Me quedé con la duda de saber si lo suyo era un grado superlativo de retranca o de racismo. No sería extraño lo segundo. Ni es patrimonio de Brasil, sólo faltaría. Aunque electoralmente está a punto de dar un paso de gigante hacia la última frontera del humor. Jair Bolsonaro tiene el apoyo del 46% de brasileños tras decir que sus hijos no tendrán novias negras “porque están bien educados”, que los habitantes de las quilombolas, núcleos formados por descendientes de esclavos, “no sirven ni para procrear”, que una diputada “no merece” ser violada (“por fea”, aclaró después), que prefiere que un hijo suyo muera en un accidente a que sea gay (“los homosexuales lo son por consumo de drogas; sólo una pequeña parte es por defecto de fábrica”), que los pobres deben tener menos hijos y que la dictadura debió haber matado a 30.000 más, empezando por el presidente Cardoso.

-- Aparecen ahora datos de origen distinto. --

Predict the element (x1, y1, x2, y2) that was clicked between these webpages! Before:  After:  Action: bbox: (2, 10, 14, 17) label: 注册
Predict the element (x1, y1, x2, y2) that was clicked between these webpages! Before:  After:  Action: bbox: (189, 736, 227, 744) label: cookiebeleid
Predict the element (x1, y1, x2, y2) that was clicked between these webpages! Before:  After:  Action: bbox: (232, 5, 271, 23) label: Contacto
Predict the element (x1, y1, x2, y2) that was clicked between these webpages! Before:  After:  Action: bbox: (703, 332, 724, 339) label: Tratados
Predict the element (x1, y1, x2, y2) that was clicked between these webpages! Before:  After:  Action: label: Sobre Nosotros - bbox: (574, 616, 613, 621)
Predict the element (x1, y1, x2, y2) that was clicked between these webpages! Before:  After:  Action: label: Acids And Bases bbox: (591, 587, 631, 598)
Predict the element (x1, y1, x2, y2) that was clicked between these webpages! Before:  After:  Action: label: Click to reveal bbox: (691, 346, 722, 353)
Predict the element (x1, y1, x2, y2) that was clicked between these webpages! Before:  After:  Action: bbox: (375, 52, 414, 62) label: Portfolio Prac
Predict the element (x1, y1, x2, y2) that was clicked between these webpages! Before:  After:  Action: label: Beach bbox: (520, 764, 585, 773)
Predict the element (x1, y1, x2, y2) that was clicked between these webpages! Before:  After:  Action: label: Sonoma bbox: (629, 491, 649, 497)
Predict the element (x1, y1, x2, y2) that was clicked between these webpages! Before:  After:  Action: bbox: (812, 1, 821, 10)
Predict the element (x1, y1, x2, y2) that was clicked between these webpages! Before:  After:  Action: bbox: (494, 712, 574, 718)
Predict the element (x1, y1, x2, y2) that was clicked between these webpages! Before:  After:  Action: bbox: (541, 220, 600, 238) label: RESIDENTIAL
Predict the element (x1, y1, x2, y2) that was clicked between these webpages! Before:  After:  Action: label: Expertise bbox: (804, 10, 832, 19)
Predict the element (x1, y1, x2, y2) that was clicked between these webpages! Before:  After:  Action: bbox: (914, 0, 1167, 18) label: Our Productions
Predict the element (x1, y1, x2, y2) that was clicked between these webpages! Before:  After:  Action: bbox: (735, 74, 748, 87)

Cuando tenía 23 años, Dilma Rouseff fue encerrada y torturada con palizas y descargas eléctricas durante tres años por la dictadura. Al ser destituida como presidenta en 2016, Bolsonaro dedicó su voto al torturador de Rouseff: “Por la memoria del coronel Carlos Alberto Brilhante Ustra, el pavor de Rousseff”. Su hijo, Eduardo Bolsonaro, hizo el gesto de la ametralladora al votar. Así está el quinto país más poblado del planeta, la sexta economía del mundo.
Para comprobar el alcance de un mecanismo cerebral tan simple y tan impactante, bastan estas dos afirmaciones de Bolsonaro a EL PAÍS en 2014. “¿Pena de muerte? Nunca he visto a un muerto volver a cometer un crimen”. “¿Crímenes de homofobia? Mueren muchos más heterosexuales”. Ante la insistencia de la periodista, María Martín, Bolsonaro le preguntó si es que ella era gay. “¿Sólo porque a alguien le guste poner el culo ya tiene que ser un semidiós y no puede llevarse una paliza?”, cerró la entrevista.
Homosexuales, negros, pobres, izquierdistas y mujeres que pueden ser algo de eso o nada, simplemente mujeres. Todos ellos son la mayoría absoluta de Brasil. Muchísimos de ellos han votado a un candidato que los tiene por inferiores o los odia. Ese es el viaje del jogo bonito al jogo de merda que han emprendido Ronaldinho y Rivaldo con su apoyo explícito a los ultras, y Neymar y Gabriel Jesús con un me gusta al mensaje de un exfutbolista, capitán del Ejército en la reserva, en el que viene a decir que un presidente no puede enseñar valores, sino gobernar. El mismo razonamiento que Rivaldo, que cree que la “ideología de género”, el machismo, el racismo y el feminismo son valores que se aprenden en la casa y en la escuela: “El voto va de escoger a un presidente, no a un padre”.
Se concluye que a Rivaldo no le importará que Bolsonaro, si reduce el crimen y el paro, se ría de sus hijos negros si se acercan a su hija. El jogo de merda en el que se han metido los votantes de Bolsonaro es que cualquier delito de odio se legitima si su acción de gobierno responde a las expectativas electorales. La gestión por encima de la moral en un universo en el que reducir la violencia en público justifica matar en privado a un hombre.